No calor da emoção, veio uma vontade de xingar o motorista. Mas de nada adiantava: embora estivesse dirigindo uma Mercedes Bens conversível com o capô aberto, sua velocidade não permitiria a audição do meu grito lá de trás.

Continuei pedalando, devagar e sempre. Acompanhei visualmente o percurso do meu quase assassino. Ao chegar no final da subida, ele passou no sinal amarelo e virou à direita. Nisto percebeu que havia entrado na contra mão e, dando ré, voltou à rua em que estava. Agora ficou aguardando no sinal vermelho. A esta altura eu já havia o alcançado e tinha, agora sim, a oportunidade de xingá-lo.

Mas lembrei do conceito de assertividade e resolvi colocá-lo em prática. Me aproximei e parei a bicicleta ao seu lado. Era um senhor com os cabelos grisalhos, vestido com roupa social. Sorrindo e olhando nos seus olhos, comprimentei-o:

– Boa Tarde!

Ele assentiu com a cabeça e respondeu baixinho. Sem mais delongas e em um tom de voz bastante pacífico, continuei:

– O senhor percebeu que quase me matou lá atrás? De repente, na ultrapassagem o senhor poderia dar um espaço maior para o ciclista.

– E por um acaso você é o dono da rua?!!

– Não sou e nem é o senhor. O Código de Trânsito coloca a bicicleta como um veículo como qualquer outro. O senhor conhece o Código de Trânsito?

– …

– Dê uma olhada lá no artigo 201: ele diz que o motorista deve guardar uma distância de pelo menos um metro e meio ao ultrapassar um ciclista. E no artigo 220 diz que o carro deve diminuir a velocidade ao se aproximar da bicicleta. Artigo 201 e 220, dá uma procurada que o senhor vai encontrar o que estou lhe dizendo.

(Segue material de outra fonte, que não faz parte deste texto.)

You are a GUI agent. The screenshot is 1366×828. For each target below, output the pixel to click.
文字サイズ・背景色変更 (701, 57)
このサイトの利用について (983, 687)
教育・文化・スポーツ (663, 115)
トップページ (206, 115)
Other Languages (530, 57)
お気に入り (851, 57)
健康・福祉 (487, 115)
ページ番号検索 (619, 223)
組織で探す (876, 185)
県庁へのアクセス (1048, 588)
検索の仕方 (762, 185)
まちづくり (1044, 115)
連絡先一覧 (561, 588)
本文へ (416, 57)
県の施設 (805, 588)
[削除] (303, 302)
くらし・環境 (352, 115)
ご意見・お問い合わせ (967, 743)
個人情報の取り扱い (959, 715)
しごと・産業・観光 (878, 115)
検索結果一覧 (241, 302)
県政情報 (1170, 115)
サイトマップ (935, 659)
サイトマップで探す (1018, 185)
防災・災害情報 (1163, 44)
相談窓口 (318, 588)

Visivelmente agitado e inquieto frente ao meu tom tranqüilo e didático, o motorista esperava o sinal abrir, olhava para os lados, para dentro e para fora do seu carro e, sem saber o que fazer e, sem argumento algum, fez o que eu sinceramente não esperava. Ele fechou os vidros! Em um carro conversível com o capô aberto! E ficou olhando sério para a frente, balançando a perna nervosamente.

O sinal abriu e ele foi embora. E eu fiquei rindo sozinho, pensando comigo mesmo que aquele tinha sido o dia em que uma Caloi 10 atropelou uma Mercedes.

12 Comentários »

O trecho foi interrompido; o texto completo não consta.